Upon commencement of the scheme, civil servants will be expected to choose their preferred hospitals as per the list provided for by NHIF.
"NHIF has a number of accredited hospitals across the country. Civil servants will choose three service providers from the list. Some of the service providers have more than one outlet so it should not be a problem to settle on any," Richard Kerich, CEO NHIF said.
"Unless there is an emergency, one is expected to seek medical care at those identified service providers," Mr Kerich said.
The out-patient costs covered include doctors’ consultation fee, all laboratory tests, radiological tests including X-ray and CT scan, prescriptions and dressings. It will also include pharmacy services among other out-patient procedures deemed medically necessary.
"In order to access outpatient services, an officer will have to pay Sh100 at a Government hospital and Sh200 at other providers," Kerich said.
Unlike teachers who recently signed for medical cover only with NHIF, the new cover also provides for Life Insurance and Last Expense Covers for the principal members at graduated rates based on individual officer’s job group.
Civil servants are to surrender their monthly medical allowance that ranges between Sh375 for the lowest paid to Sh2,940 for the highest paid civil servant. This in effect implies civil servants will earn less their medical allowances starting January 2012.
Expenses for the annual mandatory general medical check-up for principal members will also be part of the benefits under the cover.
"You are required to stop payment of monthly medical allowances to all staff with effect from January 1, 2012 and stop further processing of any medical ex-gratia claims and in-patient refunds which will not have been committed in the Vote Book by December 31, 2011," Ndambuki said.
A sum total of all medical allowances paid as outlined above create a bank of Sh7 billion a year.
The Government is to supplement the figure through an additional provision of 25 per cent to meet the difference between what the civil servants can offer to purchase the premiums.
Public Service Minister Dalmas Otieno was on Thursday said to be in consultation with Treasury on the actual figure the Government will add. The total Government contribution is expected to be officially announced in the first week of January.
Confirming the decision to award NHIF to administer the scheme instead of the proposed consortium of private medical insurance companies, Kerich said he was awaiting details from specific ministries on the number of employees and their job groups to be able to make arrangements for the commencement of the scheme.
"NHIF was given an offer to provide medical insurance to civil servants at a premium of Sh4.5 billion. The amount excludes the mandatory Sh320 paid to NHIF. While the details of what the Government intends to provide are not yet available, NHIF is ready to administer the scheme at Sh12 billion or thereon," Kerich said.
He said more organisations were willing to join NHIF’s in-patient and out-patient schemes.

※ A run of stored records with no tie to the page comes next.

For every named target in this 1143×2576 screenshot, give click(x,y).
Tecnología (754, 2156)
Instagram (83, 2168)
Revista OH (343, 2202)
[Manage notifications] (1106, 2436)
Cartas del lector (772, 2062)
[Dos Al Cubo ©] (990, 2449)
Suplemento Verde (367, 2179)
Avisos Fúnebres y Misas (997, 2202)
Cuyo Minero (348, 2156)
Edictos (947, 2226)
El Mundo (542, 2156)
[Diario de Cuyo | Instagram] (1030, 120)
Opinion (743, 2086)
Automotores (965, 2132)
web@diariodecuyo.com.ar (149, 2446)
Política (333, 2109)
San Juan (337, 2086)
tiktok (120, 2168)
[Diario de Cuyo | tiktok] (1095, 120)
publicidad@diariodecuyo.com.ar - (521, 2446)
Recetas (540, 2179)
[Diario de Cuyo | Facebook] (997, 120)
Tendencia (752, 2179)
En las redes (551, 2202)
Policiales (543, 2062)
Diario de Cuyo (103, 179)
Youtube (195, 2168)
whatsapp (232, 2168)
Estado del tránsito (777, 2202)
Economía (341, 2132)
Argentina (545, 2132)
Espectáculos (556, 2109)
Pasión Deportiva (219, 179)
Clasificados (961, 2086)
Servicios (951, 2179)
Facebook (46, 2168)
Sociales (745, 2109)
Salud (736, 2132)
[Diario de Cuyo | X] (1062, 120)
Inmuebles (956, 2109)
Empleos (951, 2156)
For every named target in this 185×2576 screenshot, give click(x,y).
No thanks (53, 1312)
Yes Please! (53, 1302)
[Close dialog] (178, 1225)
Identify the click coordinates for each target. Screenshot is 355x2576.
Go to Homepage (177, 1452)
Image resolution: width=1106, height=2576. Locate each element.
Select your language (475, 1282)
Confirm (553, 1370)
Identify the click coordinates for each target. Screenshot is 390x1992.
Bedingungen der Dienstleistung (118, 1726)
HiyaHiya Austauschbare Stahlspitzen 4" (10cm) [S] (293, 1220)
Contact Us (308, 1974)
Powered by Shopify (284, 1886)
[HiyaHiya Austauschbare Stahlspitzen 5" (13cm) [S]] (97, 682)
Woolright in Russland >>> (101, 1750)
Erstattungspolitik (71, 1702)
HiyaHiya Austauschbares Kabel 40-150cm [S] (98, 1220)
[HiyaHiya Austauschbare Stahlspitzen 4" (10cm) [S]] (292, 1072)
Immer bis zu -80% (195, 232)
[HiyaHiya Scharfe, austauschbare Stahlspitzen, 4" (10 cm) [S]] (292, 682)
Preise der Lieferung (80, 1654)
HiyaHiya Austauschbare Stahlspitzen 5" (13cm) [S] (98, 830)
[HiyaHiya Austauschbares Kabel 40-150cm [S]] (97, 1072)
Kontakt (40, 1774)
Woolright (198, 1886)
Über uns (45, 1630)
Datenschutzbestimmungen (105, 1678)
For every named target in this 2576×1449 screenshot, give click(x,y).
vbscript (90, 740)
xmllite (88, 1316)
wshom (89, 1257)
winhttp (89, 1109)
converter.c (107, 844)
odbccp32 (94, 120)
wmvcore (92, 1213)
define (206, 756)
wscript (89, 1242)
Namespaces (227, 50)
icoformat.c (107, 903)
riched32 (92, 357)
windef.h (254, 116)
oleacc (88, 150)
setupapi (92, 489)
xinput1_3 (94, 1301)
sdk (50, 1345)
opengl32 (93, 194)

"Kuppet are already with us. We are also expecting a number of employees from the sugar and tea industries. This will be a challenge to service providers which we expect the Government to address," Kerich said.
Speaking to the press separately, Tom Odege, the secretary general of Union of Kenya Civil Servants said his union has accepted the arrangements and will encourage members to join.
"This is something we have been looking for a long time. Now that it is ready, we encourage our members to fill in the forms for purposes of administering the scheme," Mr Odege said.
"The package was negotiated between the union and the Government."
The scheme, for 214,126 civil servants, also covers 2,978 Teachers Service Commission (TSC) employees, and more than 200,000 teachers, even though members of Knut have rejected it.